AW: [librecat-dev] A common MARC record path language

2014-02-23 Thread Klee, Carsten
Hi Thomas and Patrick!

Thank you both for bringing the discussion forward. I must admit that I'm 
having some problems following here. I read your mails multiple times, really 
trying to understand your demands. After reading this [1], I hope I'm getting 
closer.

I just want to sum up what I think I've understood so far. Please correct me if 
I'm wrong..

--  When it comes to cataloging based delimiters (punctuation), there is some 
inner semantic to the content of the subfields. E.g. "=$b" in field 245 means 
something different than ":$b".

-- There may be data you want to get at whole, which spread over multiple 
subfields. This information is cannot be described by the range of subfields, 
but with the closure through punctuation. E.g. in the field

245 00$aHeritage Books archives.$pUnderwood biographical 
dictionary.$nVolumes 1 & 2 revised$h[electronic resource] /$cLaverne 
Galeener-Moore.

the data you want to get is

Heritage Books archives. Underwood biographical dictionary. Volumes 1 & 2 
revised [electronic resource]

Is this what you mean when want to say something like "Get me all from field 
XXX until you hit Y"? I guess so.

-- Therefore the order of subfields is crucial. While MARCspec allows subfields 
stated in any order, a result should preserve the subfield order emerging in 
the field.

-- Some fields are linked through specific subfields. There may be some data 
you want to get dependent on linkage from other fields. I'm not sure if I have 
an example for this. Maybe you could provide one.

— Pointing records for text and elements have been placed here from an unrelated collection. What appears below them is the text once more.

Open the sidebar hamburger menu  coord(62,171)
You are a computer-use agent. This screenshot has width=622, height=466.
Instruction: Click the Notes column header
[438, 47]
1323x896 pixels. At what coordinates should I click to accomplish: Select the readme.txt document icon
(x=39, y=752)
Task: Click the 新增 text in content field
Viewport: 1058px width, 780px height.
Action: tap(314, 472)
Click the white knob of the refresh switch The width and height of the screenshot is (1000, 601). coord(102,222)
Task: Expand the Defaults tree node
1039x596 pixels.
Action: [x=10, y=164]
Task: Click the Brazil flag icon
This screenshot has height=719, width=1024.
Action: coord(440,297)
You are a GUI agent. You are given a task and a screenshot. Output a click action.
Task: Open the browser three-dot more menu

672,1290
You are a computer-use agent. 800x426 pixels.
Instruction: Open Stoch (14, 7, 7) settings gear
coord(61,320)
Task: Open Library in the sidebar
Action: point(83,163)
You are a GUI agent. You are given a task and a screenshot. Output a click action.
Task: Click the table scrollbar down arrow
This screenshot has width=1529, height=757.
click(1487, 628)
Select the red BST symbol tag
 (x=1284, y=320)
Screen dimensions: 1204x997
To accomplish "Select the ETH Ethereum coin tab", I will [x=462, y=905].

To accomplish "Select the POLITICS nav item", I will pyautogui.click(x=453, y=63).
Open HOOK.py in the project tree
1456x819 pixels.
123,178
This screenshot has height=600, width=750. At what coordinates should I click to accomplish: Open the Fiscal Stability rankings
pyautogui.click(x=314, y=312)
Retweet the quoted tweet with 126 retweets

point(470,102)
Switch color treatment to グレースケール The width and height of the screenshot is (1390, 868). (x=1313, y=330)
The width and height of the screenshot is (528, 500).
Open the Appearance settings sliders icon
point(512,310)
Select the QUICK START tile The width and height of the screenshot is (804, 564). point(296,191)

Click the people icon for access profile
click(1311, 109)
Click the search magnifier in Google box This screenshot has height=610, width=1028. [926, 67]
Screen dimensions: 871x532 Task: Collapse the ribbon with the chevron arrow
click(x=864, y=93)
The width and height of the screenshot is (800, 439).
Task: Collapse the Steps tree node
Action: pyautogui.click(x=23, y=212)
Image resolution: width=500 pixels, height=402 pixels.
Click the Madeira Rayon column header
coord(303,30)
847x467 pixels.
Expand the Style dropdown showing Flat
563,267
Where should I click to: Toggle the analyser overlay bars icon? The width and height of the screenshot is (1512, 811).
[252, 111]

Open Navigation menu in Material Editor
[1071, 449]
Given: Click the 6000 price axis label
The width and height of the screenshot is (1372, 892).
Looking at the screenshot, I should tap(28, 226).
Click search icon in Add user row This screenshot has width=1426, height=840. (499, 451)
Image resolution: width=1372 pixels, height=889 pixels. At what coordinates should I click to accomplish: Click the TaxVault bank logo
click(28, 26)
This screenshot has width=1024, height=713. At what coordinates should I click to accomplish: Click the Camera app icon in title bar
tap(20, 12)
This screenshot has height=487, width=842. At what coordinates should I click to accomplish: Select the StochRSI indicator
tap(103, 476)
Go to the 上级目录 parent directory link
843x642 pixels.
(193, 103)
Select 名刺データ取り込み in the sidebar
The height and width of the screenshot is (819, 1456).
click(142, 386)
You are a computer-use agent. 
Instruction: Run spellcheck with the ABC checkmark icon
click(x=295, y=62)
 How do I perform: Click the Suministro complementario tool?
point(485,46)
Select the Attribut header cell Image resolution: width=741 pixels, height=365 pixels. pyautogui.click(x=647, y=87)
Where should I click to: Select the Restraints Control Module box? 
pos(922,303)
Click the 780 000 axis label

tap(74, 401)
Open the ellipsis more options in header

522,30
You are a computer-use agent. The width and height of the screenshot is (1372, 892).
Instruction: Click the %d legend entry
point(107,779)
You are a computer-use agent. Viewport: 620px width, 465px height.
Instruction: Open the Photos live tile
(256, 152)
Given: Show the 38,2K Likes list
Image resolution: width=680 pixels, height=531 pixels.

Finally I've found a nice example on the MARC21 website [2] (section $i - 
Relationship information). That my question is, if you want to achieve 
something like this:

Source:
100  1# $aVerdi, Giuseppe, $d1813-1901.
245  10 $aOtello :$bin full score /$cGiuseppe Verdi.
700  1# $iLibretto based on (work) $aShakespeare, William, $d1564-1616. 
$tOthello.
787  08 $ireproduction of (manifestation) $aVerdi, Giuseppe, 1813-1901. 
$tOtello.$d Milano: Ricordi, c1913

Result (user display):
Verdi, Giuseppe, 1813-1901. Otello : in full score / Giuseppe Verdi
Reproduction of Verdi, Giuseppe, 1813-1901. Otello. Milano : Ricordi, c1913
Libretto based on Shakespeare, William, 1564-1616. Othello.

Is this something you want to express within a MARCspec?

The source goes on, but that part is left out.